[WHAT YOU WILL DO]
1. Reproduce the passage of the interview on climate-affected communities starting at "HEFFNER: What I" and ending at "these four communities.".
2. Extend the interview on climate-affected communities, picking up after its final sentence.

[SOURCE EXTRACT]
+-------+
Another community, as I mentioned, is a living alongside an oil refinery and that community is Richmond, California. They’re having a really interesting active conversation about what would it look like if this refinery shut down? Because I think the assumption is that it will, at some point, if California wants to meet its own climate goals, eventually some of the refineries, especially great big old ones, like this will have to transition to being something else or will have to be retired. And for a community like Richmond, the question is, you know, how do you clean up a site that’s this toxic. And also, how do you move our economy away from being so dependent on this one corporation, that’s providing a huge amount of the tax base and move it over to things that are greener and create more opportunities for local business and create ways for people who have, you know, lived in poverty or who’ve had a lot of economic constraints to lift themselves up and find new opportunities and create jobs for themselves and others.
So that’s happening there. And I would say that the political makeup of Richmond is quite progressive. But it’s also interesting because for many decades, the politics of Richmond were really defined by Chevron. Chevron funded a lot of the political campaigns and Chevron really influenced what kind of conversation was happening in the community about oil and the future of refining and the future of energy. And that has changed really dramatically. And a lot of the Chevron supporters were voted out of the city council. And there’s now a lot of progressives who are in leadership there. And so that’s changed the kinds of conversations that can happen in that city. And then St. Augustine, Florida is, you know, I wouldn’t say that it’s super conservative or a super, I mean, it’s fairly centrist, but I would say that Florida in general is pretty conservative about climate change.
And some of the residents are, you know, not necessarily all that comfortable having a conversation about global warming and they’re not necessarily deep green in their political leanings. But the city is really trying to have an active conversation with people about how do we deal with flooding and how do we protect our city? And you know, what steps can homeowners take and what steps can the city take and how can those things come together. And then Newtok of course, is an Alaska native community. And I would hesitate to put them in any kind of political sort of spectrum in the same way that you would talk about folks on the lower 48, because I think indigenous communities have their own particular culture and politics and ways of thinking about the world. But they have been working to imagine really a whole new community on the other side of the river. And how do you build infrastructure that can withstand the kinds of climate impacts that are happening now in Alaska.
HEFFNER: It’s really amazing the territory you cover. I mean, it’s an extraordinary feat, the book, so congratulations again.
OSTRANDER: Thank you.
HEFFNER: What I am really interested in, in light of the fact that we are told by at least the mainstream reporting of this recent tax and climate bill that was passed, that it is historic, that it is the most significant investment in climate solutions, possibly ever, if not of the century, since we really adopted the understanding of this as a problem, if not a crisis. So how is this historic legislation going to help if at all? And hopefully it would, any one of these four communities.
OSTRANDER: It is historic climate legislation. And I mean, in a lot of ways the biggest significance is that we’re committing to 40 percent, what’s estimated to be a 40 percent emissions cut by 2030, which is huge, and also is not quite where experts say we need to get. They say, we need to get to 50 percent by 2050. One study that I was looking at recently had looked at what the community impact could be, or rather how communities could impact our national admissions picture. Which is to me a really interesting question, because we talk a lot about how people can influence climate change as being either at this big scale, like put pressure on your politicians or, you know, influence things federally. Or we talk about it on a very micro, individual scale. Like, you know, are you eating beef or are you eating tofu or like, are you driving a car or, you know, riding a bike. But this study suggested that communities can actually have a huge impact on emissions. And if you look at the current local state and business level commitments toward acting on climate change, that could actually come up with about half of the emissions cuts that we need to make across the country. So I think if communities keep mobilizing and pushing in the way that the communities in my book are doing, I think we could get long way toward what we need to be doing in order to reduce emissions in this country.
+-------+
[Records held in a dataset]
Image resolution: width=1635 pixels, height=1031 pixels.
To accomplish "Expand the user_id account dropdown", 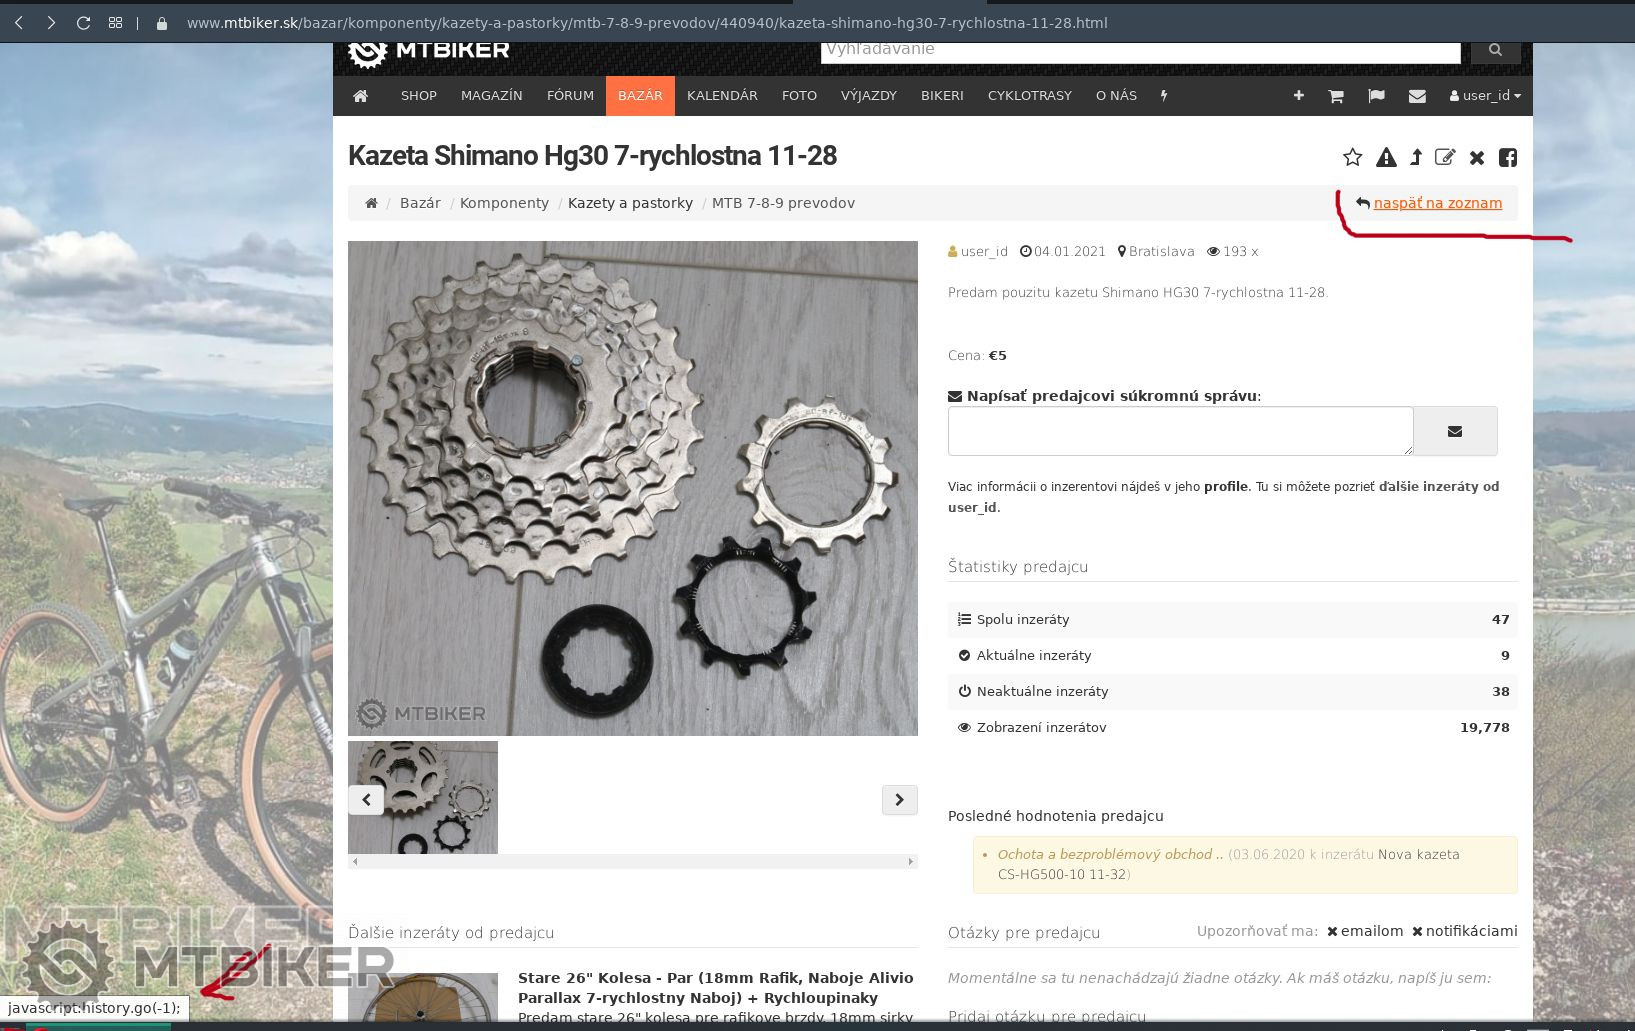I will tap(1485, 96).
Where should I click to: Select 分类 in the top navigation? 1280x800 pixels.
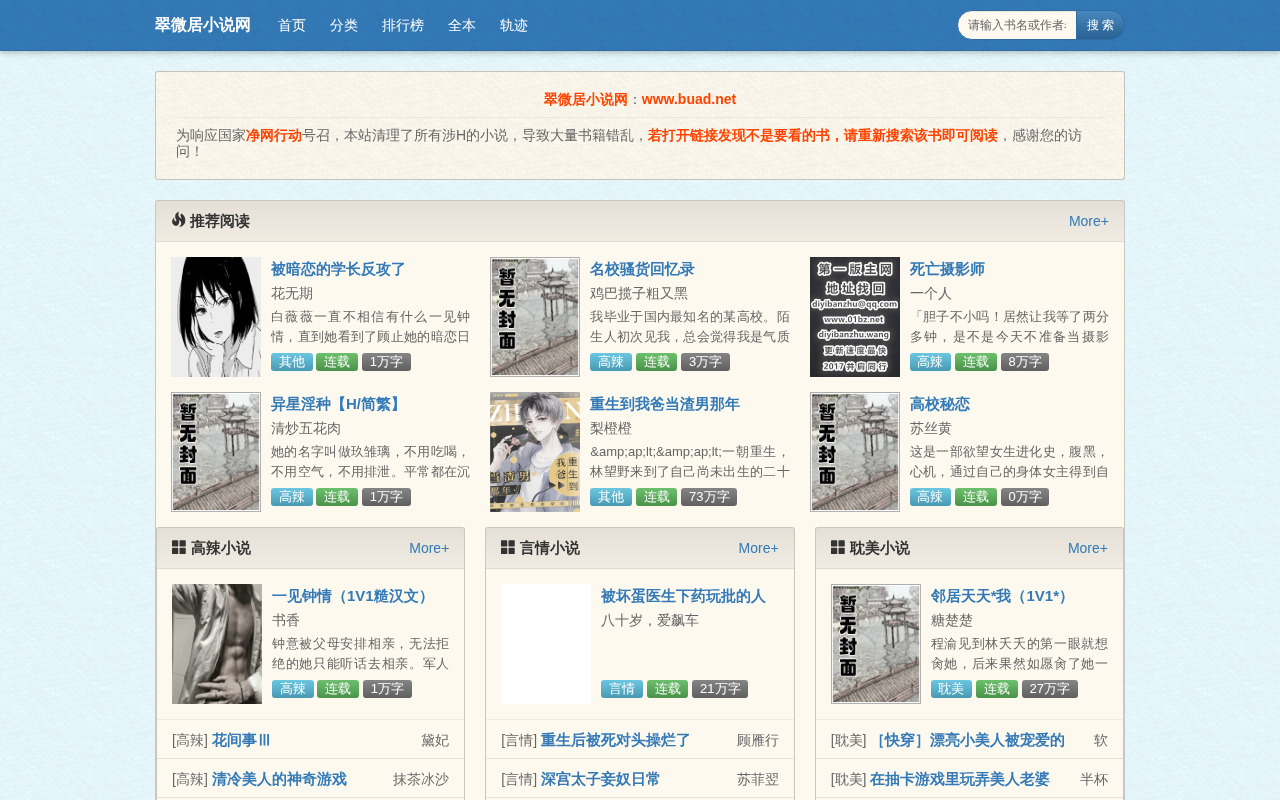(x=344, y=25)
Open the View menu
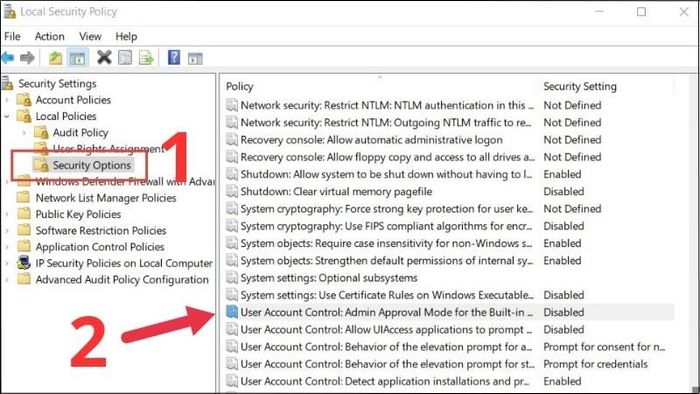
+-------+
[EXPECTED OUTPUTS]
1.
HEFFNER: What I am really interested in, in light of the fact that we are told by at least the mainstream reporting of this recent tax and climate bill that was passed, that it is historic, that it is the most significant investment in climate solutions, possibly ever, if not of the century, since we really adopted the understanding of this as a problem, if not a crisis. So how is this historic legislation going to help if at all? And hopefully it would, any one of these four communities.

2.
HEFFNER: How about the more tangible, less high, you know, high, pie in the air, not to diminish what you’re saying at all, but the more tangible things, and there may not be enough of them. But part of the reporting of this bill now, or soon to be law, is that it incentivizes consumers to take responsibility themselves and to be able to afford electric vehicles or solar panels. I mean that when it comes to immediate ways that the citizen of any one of those states or municipalities can take action, let’s take the forest fire example. Is there anything tangible that they could do with this new legislation that’s passed? I mean, electric vehicle, theoretically should help, if not mitigate wildfire, you know, basically be part of the answer. You know, it strikes me that is this legislation not going to be another example, not to be a “Debbie Downer” – of inflation sort of taking over and, and not enabling citizens who are going to get these rebates and discounts for smart, green, environmentally friendly purchases. I’m concerned about the fact that we’re calling this a historic investment, and yet there’s relatively, the lay person can do him or herself in response to this new climate law.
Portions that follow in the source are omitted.